Ipasgo volta a realizar consultas e cirurgias eletivas

Consultas e cirurgias eletivas realizadas pelo Instituto de Assistência dos Servidores do Estado de Goiás…

Consultas e cirurgias eletivas realizadas pelo Instituto de Assistência dos Servidores do Estado de Goiás (Ipasgo) estão liberadas a partir desta segunda-feira (27). A retomada das consultas vale para toda a rede credenciada. No entanto, as unidades de saúde, exceto as de tratamento exclusivamente estético, podem reabrir desde que apliquem as regras de segurança estabelecidas pelo governo estadual.

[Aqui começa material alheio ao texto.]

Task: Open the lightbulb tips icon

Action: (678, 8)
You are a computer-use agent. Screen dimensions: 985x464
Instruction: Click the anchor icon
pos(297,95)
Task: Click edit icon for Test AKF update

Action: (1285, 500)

Mesmo liberadas, as consultas e cirurgias eletivas estão sob um regime especial. É preciso seguir o protocolo de agendamento por horário e evitar aglomerações como medida de contenção da disseminação do coronavírus. Por isso, o governo estadual estabeleceu a obrigatoriedade do uso de máscaras, não somente para os profissionais de saúde, mas também para o usuário e paciente. Quem não estiver com o equipamento, não poderá ser atendido.

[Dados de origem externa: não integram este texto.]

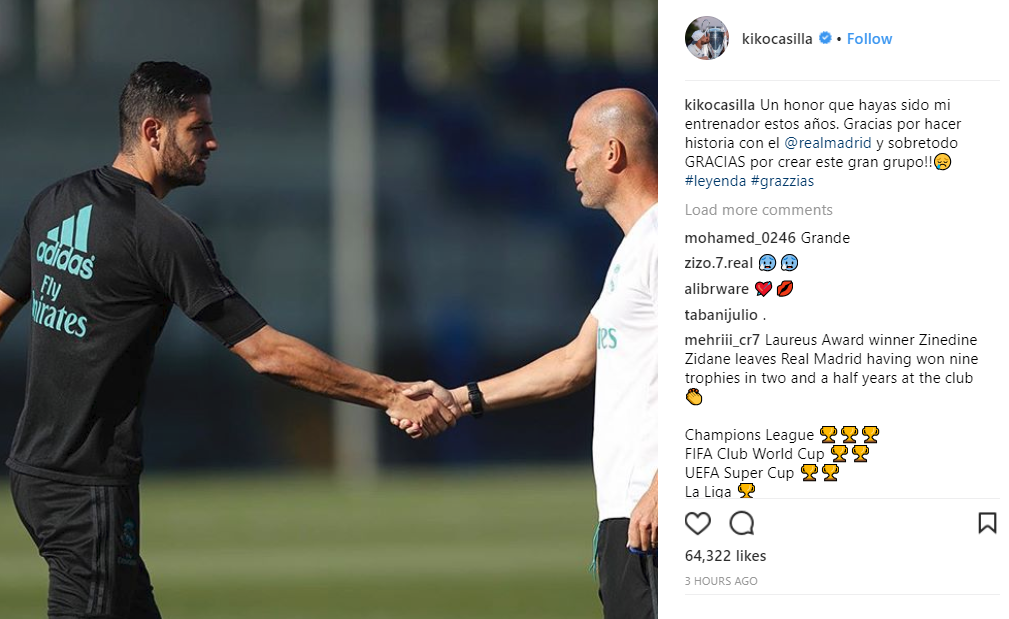
Task: Open the #grazzias hashtag
Action: [782, 181]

Uma das ideias é de que a própria unidade de saúde forneça a máscara para o cliente não tenha o equipamento. Além disso, é necessário oferecer álcool para higienização das mãos,  garantir a distância mínima de dois metros entre as pessoas; intensificar a limpeza dos ambientes de trabalho, com desinfecção de várias vezes ao dia com álcool em equipamentos e locais como computadores, telefones, maçanetas e interruptores. 

Para liberação dos procedimentos cirúrgicos e de terapias, será necessária a inclusão de termo de consentimento informado assinado pelo profissional de saúde e paciente. O documento é obrigatório para a análise dos pedidos pelo plano de assistência. A suspensão temporária não afetou as cirurgias de urgência e emergência. 

Leitos

As cirurgias eletivas já marcadas, ainda antes do decreto estadual que determinou medidas de isolamento social e sanitárias para os estabelecimentos comerciais e de saúde em Goiás, foram em sua maioria ou realizadas, ou remarcadas para datas posteriores.

O Ipasgo, no entanto, estabeleceu junto às entidades de classe de profissionais de saúde que haja bom senso no momento de liberar cirurgias eletivas, para não superlotar as unidades de saúde, como ocorre em outros estados. É preciso que haja reserva de leitos para eventual demanda de pacientes de Covid-19.